**Exercise brief**
The required output is the stretch from the line containing "Where should I click to: Open" through the line containing "Task: Clear the Service account ID field" in the records below, unaltered and with no pictures.

• • • •

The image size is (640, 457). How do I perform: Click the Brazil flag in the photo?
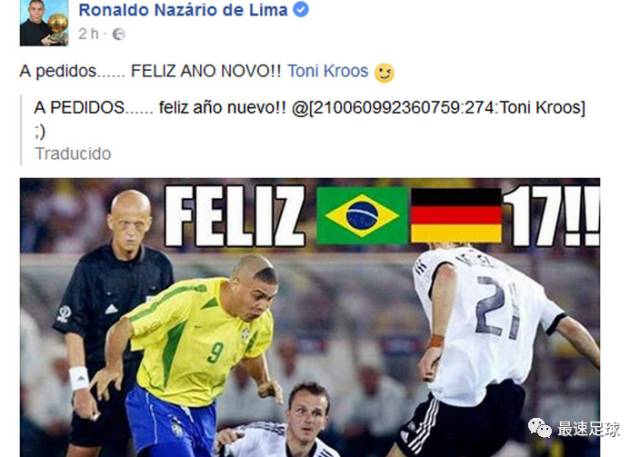pyautogui.click(x=362, y=215)

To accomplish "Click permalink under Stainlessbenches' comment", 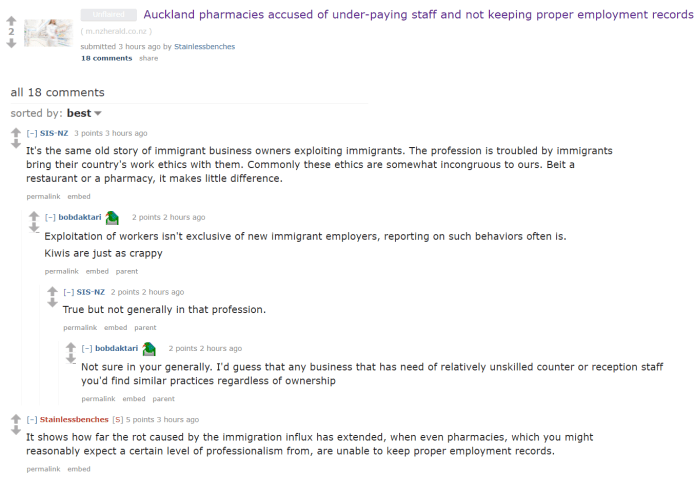I will (x=43, y=468).
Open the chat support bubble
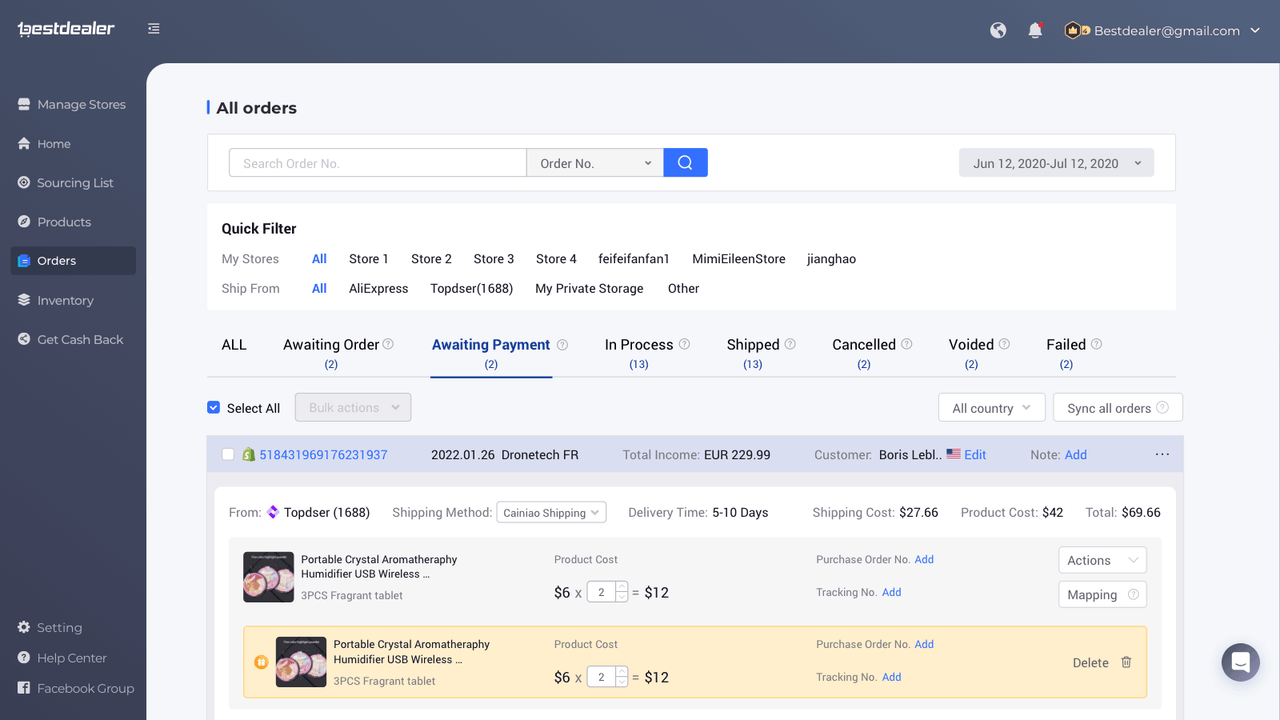Viewport: 1280px width, 720px height. [x=1240, y=662]
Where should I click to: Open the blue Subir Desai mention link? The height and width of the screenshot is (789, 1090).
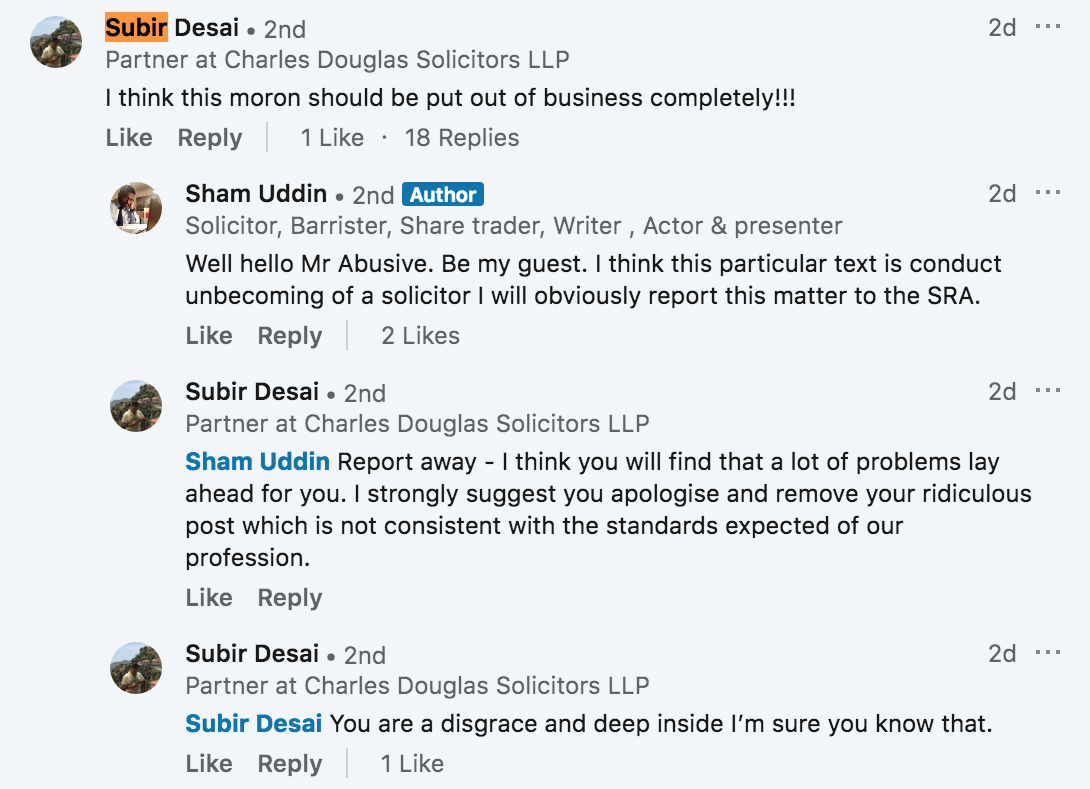point(254,724)
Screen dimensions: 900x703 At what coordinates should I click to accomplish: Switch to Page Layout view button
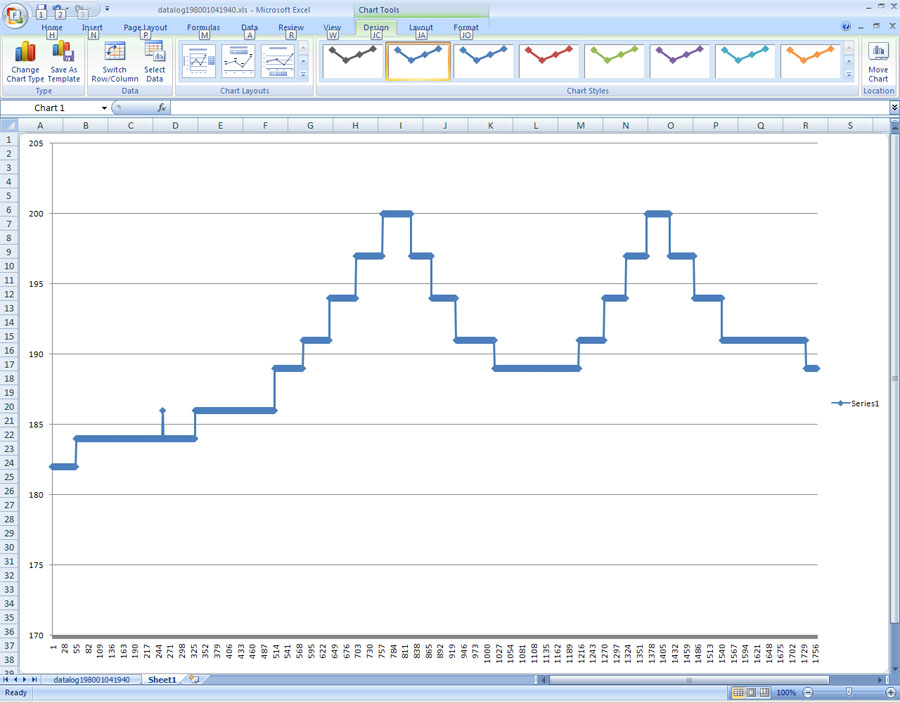pos(752,692)
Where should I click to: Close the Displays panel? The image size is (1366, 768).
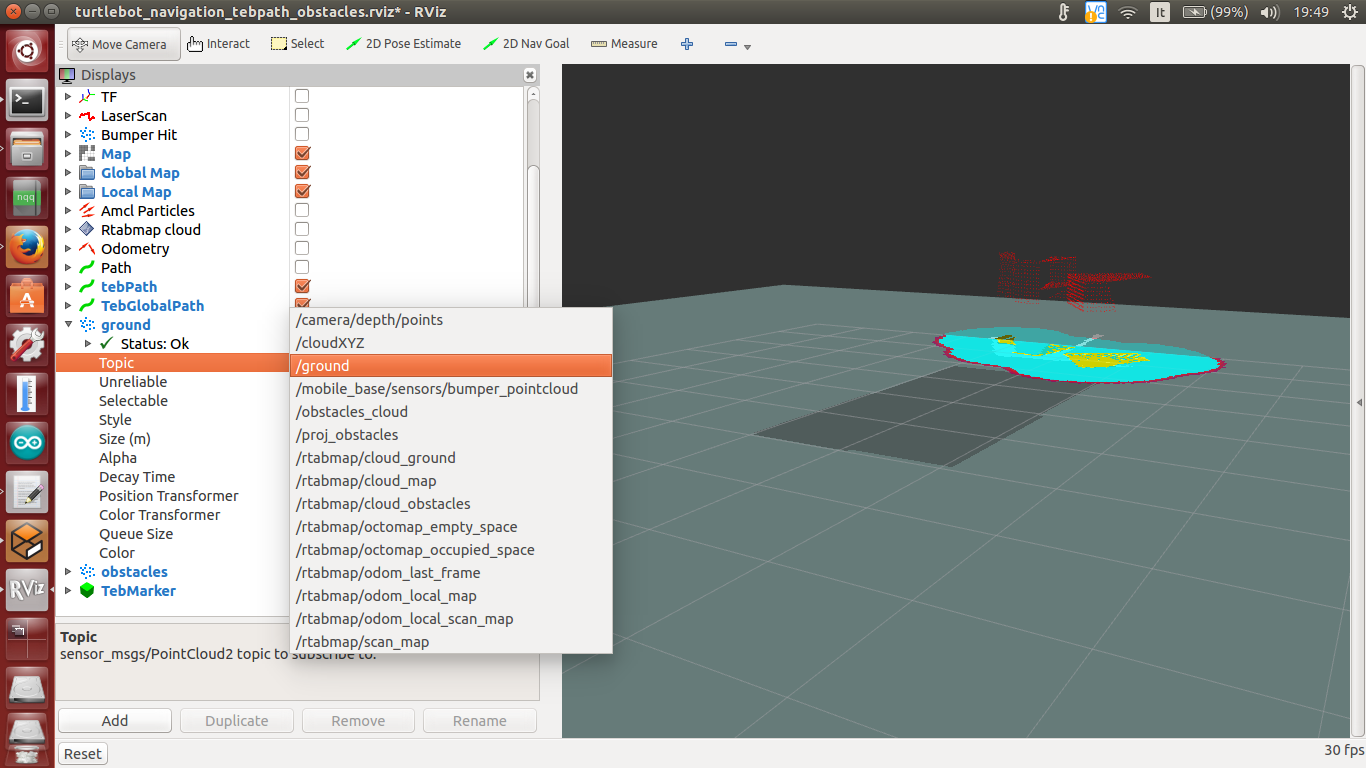coord(530,75)
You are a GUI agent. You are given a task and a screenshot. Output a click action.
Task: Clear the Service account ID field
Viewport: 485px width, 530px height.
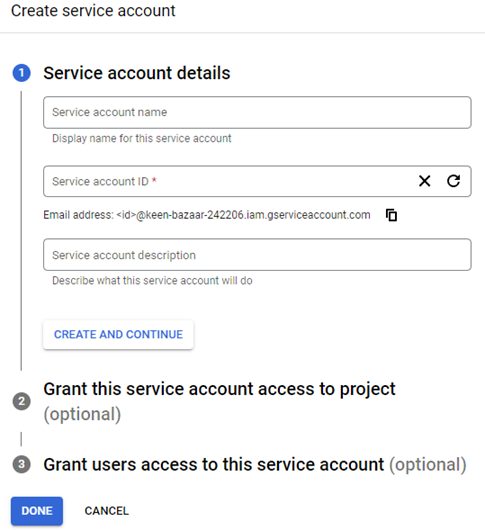click(x=425, y=181)
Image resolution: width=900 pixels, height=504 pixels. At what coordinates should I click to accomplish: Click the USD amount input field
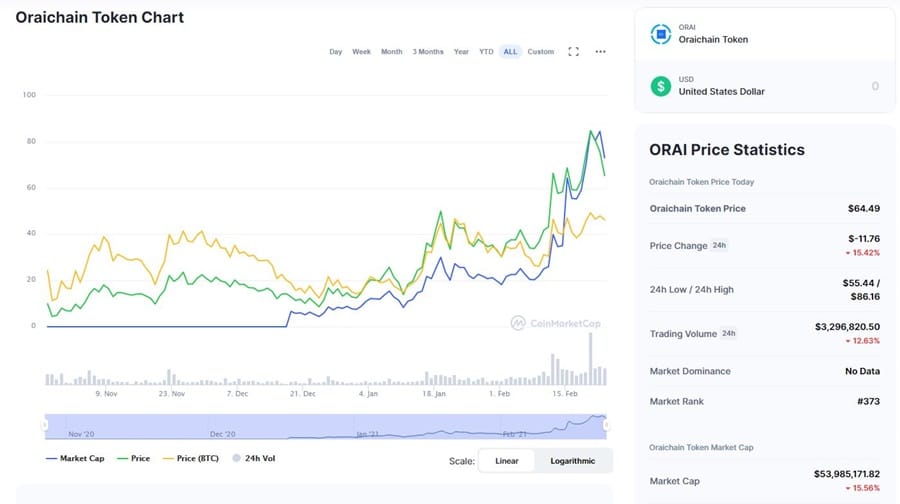(x=820, y=86)
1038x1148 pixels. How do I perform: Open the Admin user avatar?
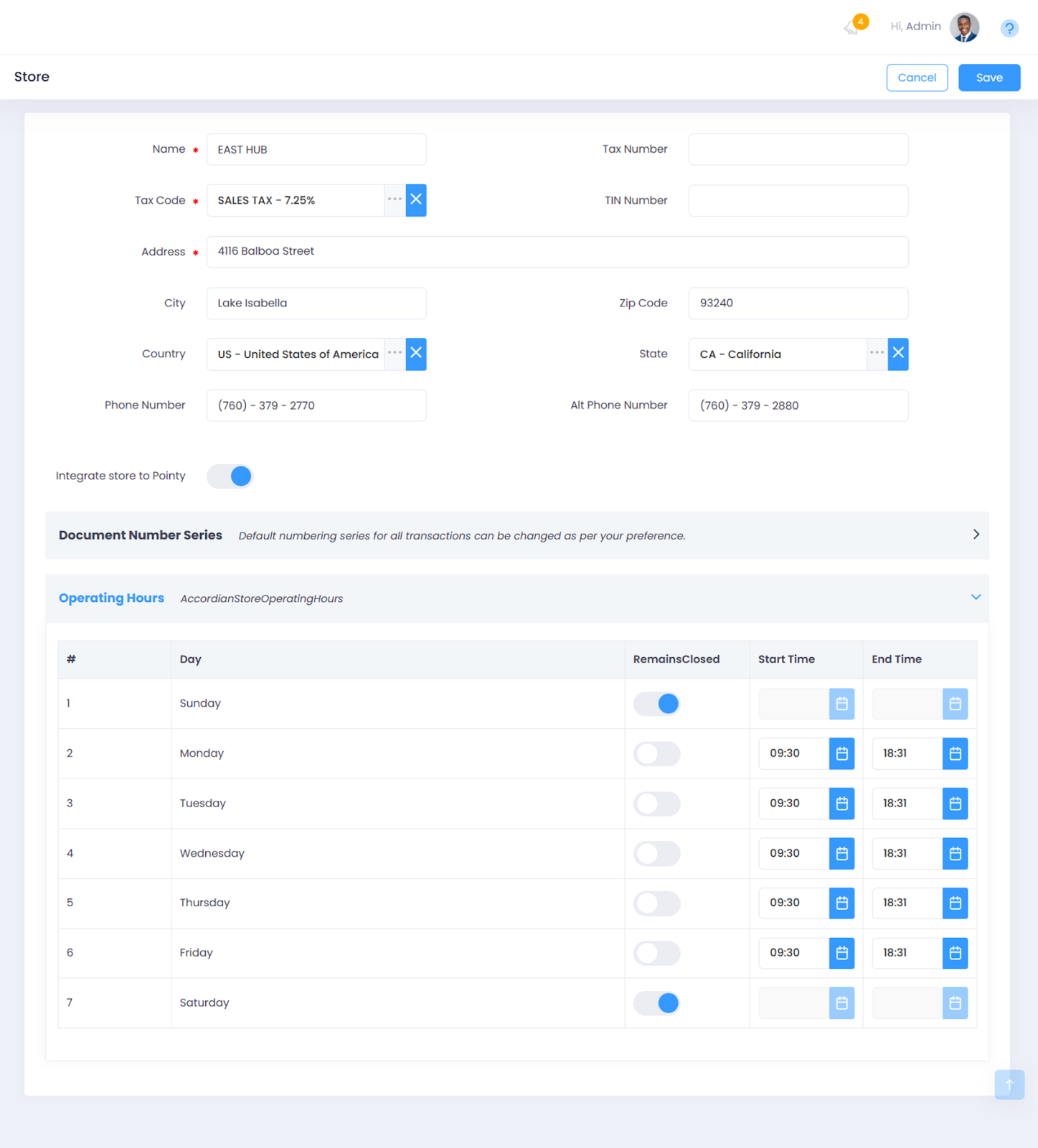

• • • •

**Solution**
Where should I click to: Open the blue Subir Desai mention link? The height and width of the screenshot is (789, 1090).
point(254,724)
Screen dimensions: 900x703 At what coordinates should I click to accomplish: Switch to Page Layout view button
pos(752,692)
Where should I click to: Close the Displays panel? The image size is (1366, 768).
coord(530,75)
You are a GUI agent. You are given a task and a screenshot. Output a click action.
Task: Clear the Service account ID field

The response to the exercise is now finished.